Indian Christians Oppose Police Survey

With tensions already high in Gujarat from last year's bloody Hindu-Muslim rioting, the state's Hindu nationalist government is worrying the small Christian minority by sending police around with questions about their religious beliefs and practices.

Christians fear the Bharatiya Janata Party plans to interfere with their right under India's constitution to propagate their faith.

Since its landslide victory in December's legislative elections, the BJP has proposed a law to ban religious conversions by coercion or inducement, as two other Indian states have done since the party won control of the national government in 1998.

Hindu hard-liners contend such laws are needed to combat what they say is a Western conspiracy to undermine India's majority Hindu faith. They accuse Christian missionaries of tempting poor tribal people and low-caste Hindus to convert by offering jobs and money.

Christians, who make up 2.4 percent of India's 1.02 billion people, say no one can force or pay someone to make a spiritual decision.
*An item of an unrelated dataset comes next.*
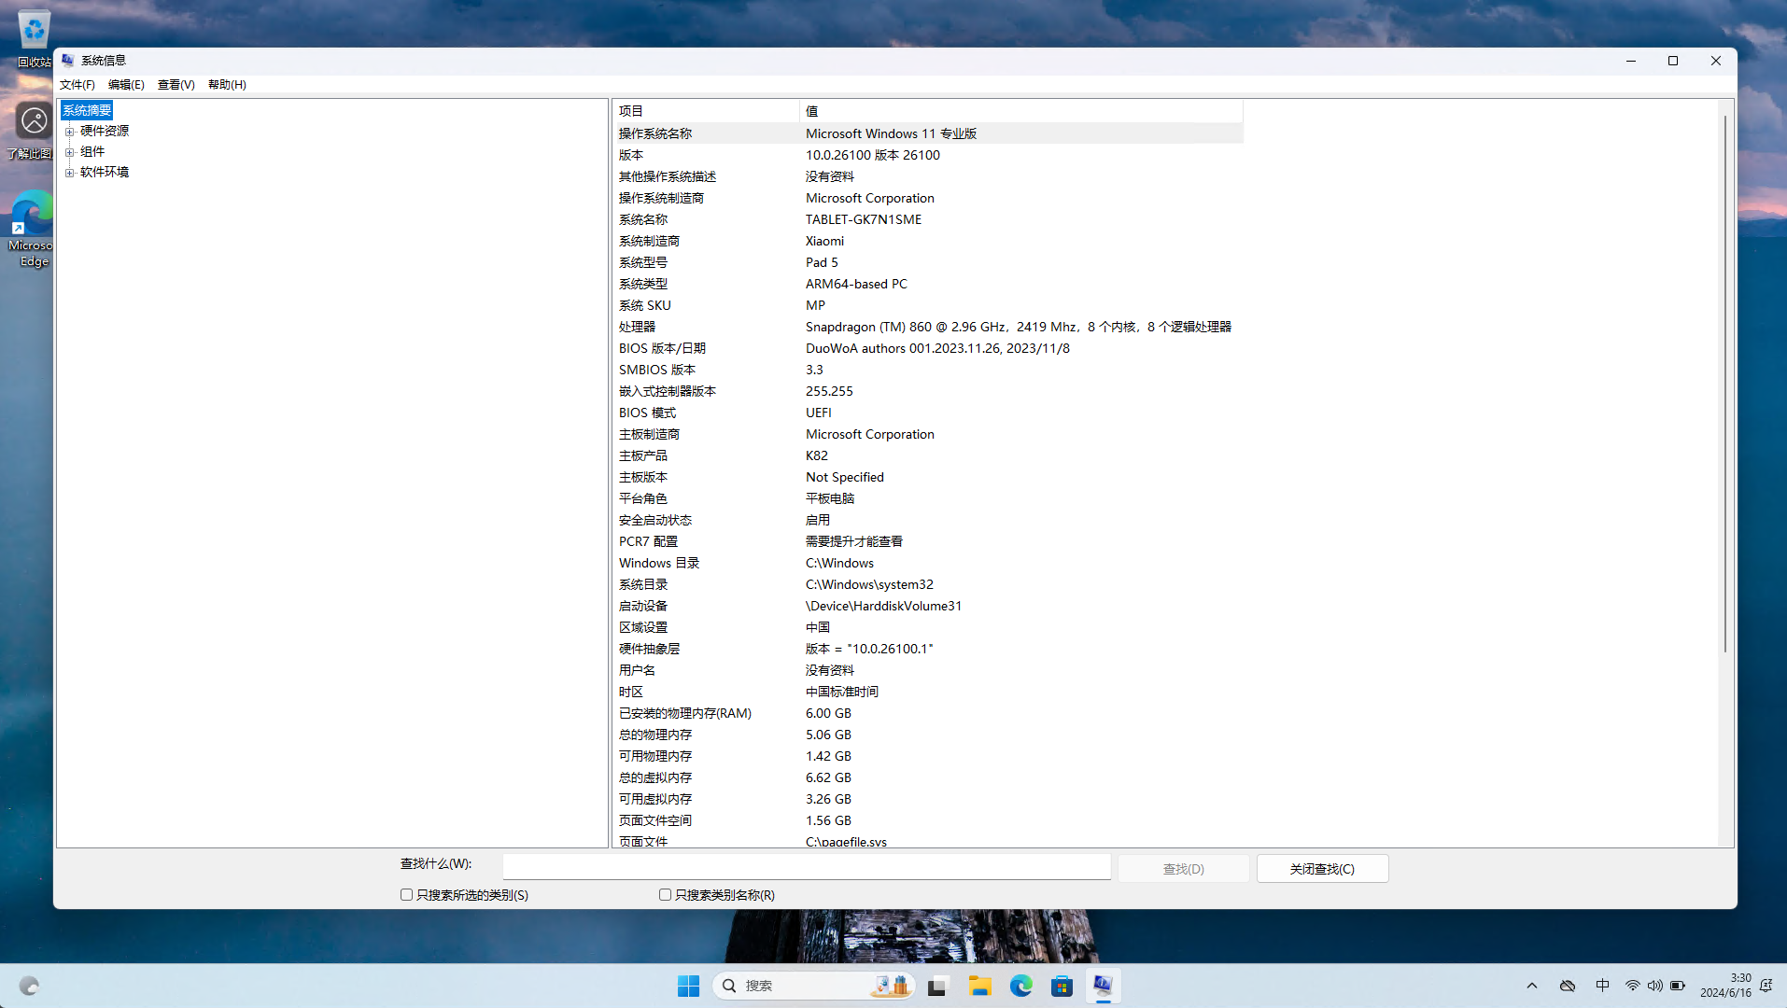The image size is (1787, 1008).
Task: Open the Windows Start menu icon
Action: click(688, 986)
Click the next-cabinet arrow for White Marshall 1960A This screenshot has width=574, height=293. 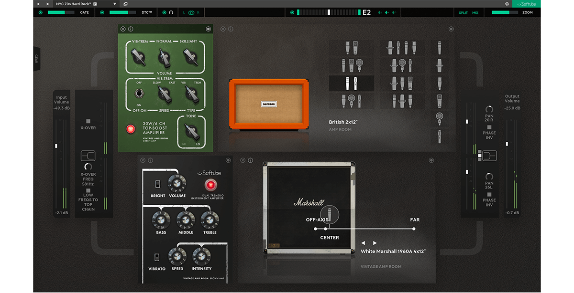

Two weeks ago, four-man police teams began visiting Christians at churches, homes and businesses across this western state.

Carrying small red notebooks and a one-page questionnaire, the officers ask: "Were you a Hindu earlier? When and why did you convert? Are you getting any money every month from Christians? Do you read the Bible? Why did you convert? Do you want to be reconverted to Hinduism?"
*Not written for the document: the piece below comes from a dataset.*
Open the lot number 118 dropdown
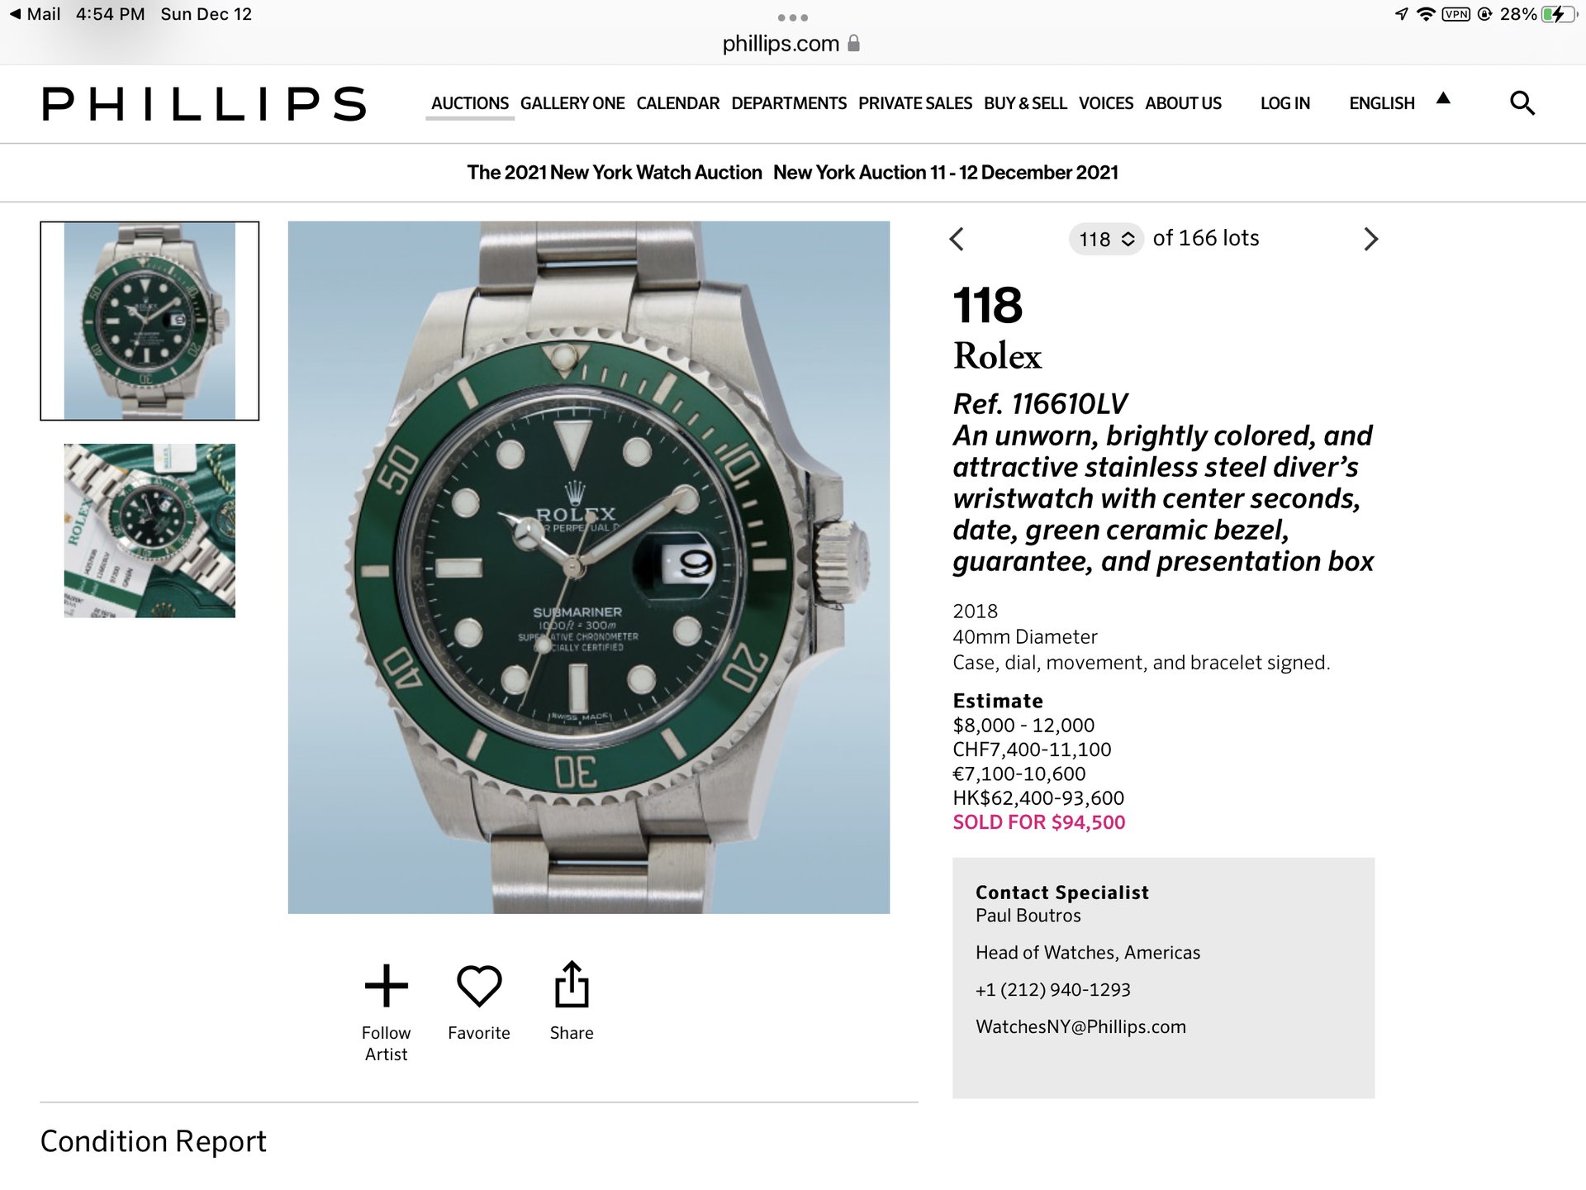Screen dimensions: 1586x1190 [x=1106, y=240]
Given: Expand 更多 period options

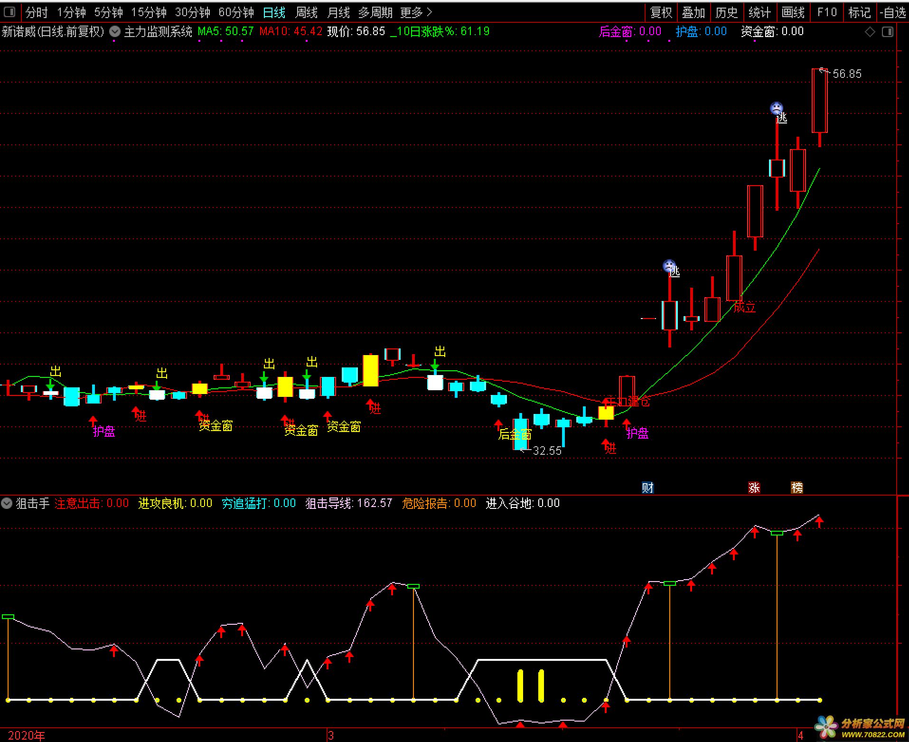Looking at the screenshot, I should click(416, 12).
"Some of the questions annoyed me but I could not say so. Who wants to argue with the police?" said Pranav Sharon, who added that the officers also asked if his grocery shop is financed by Christian groups.
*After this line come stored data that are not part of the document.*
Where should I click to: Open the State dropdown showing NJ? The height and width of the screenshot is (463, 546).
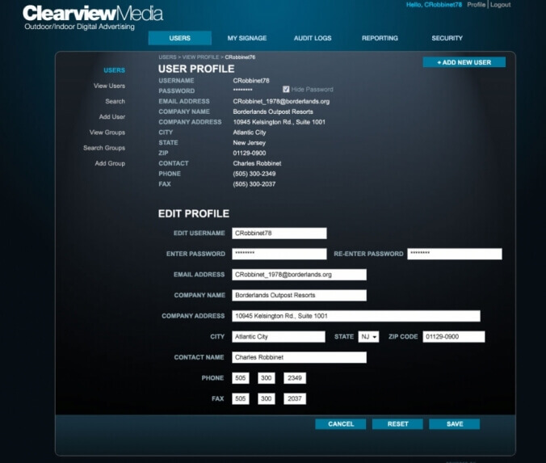coord(368,337)
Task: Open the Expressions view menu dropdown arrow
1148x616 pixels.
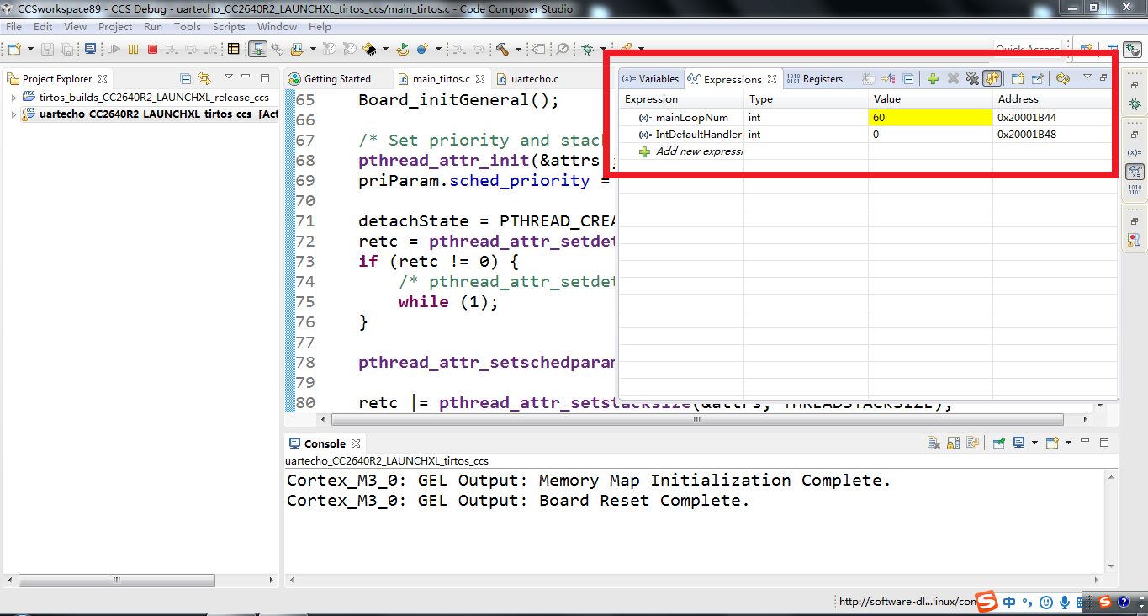Action: [1087, 77]
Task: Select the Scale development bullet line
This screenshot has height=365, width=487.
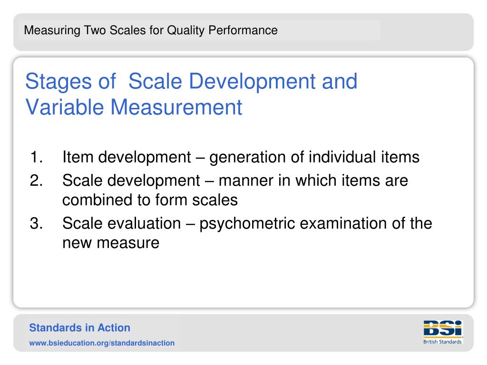Action: [x=235, y=181]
Sharon worries policemen will come back to embarrass him.

"I felt bad, though I have not committed a crime. My customers ask why the police were here for half an hour," said Sharon, 42, who converted from Hinduism to Christianity, along with his wife and three children, 23 years ago.

Sharon was among more than 12,000 Christians questioned in the first two weeks in Gujarat, where more than 1,000 people died in last year's religious riots. The governing party has been accused of letting police help Hindu mobs attack Muslims.

A group of Christian organizations has petitioned the state High Court seeking to halt the survey on the grounds it "unlawfully targets" Christians. The All India Christian Council said Christians are being "harassed and victimized in the name of collecting census information."

The High Court gave police until April 10 to explain why the survey is not illegal. Another petition, filed with India's Supreme Court, will be heard April 6.

The state government says the survey is being conducted to answer a question by a lawmaker in India's federal Parliament about the financing of Christian and non-governmental organizations. "There is nothing for Christians to fear," said Gujarat's home minister, Amit Shah.

Christian organizations don't agree.

In November, the southern state of Tamil Nadu imposed a three-year jail term for anyone found guilty of inducing or coercing someone to convert religions. The eastern state of Orissa also requires people to get permission from the local government to change their faith.

Christians have traditionally run schools and hospitals across India and there are fears among them that providing medical aid or education could be construed as an "inducement" to convert. Many Hindus attend Christian schools.

In 1999 there was a surge of violence against Christians in India. More than 50 prayer halls and churches were burned in Gujarat, Orissa and Bihar, and an Australian missionary and his two young sons were burned to death in their jeep by a Hindu mob.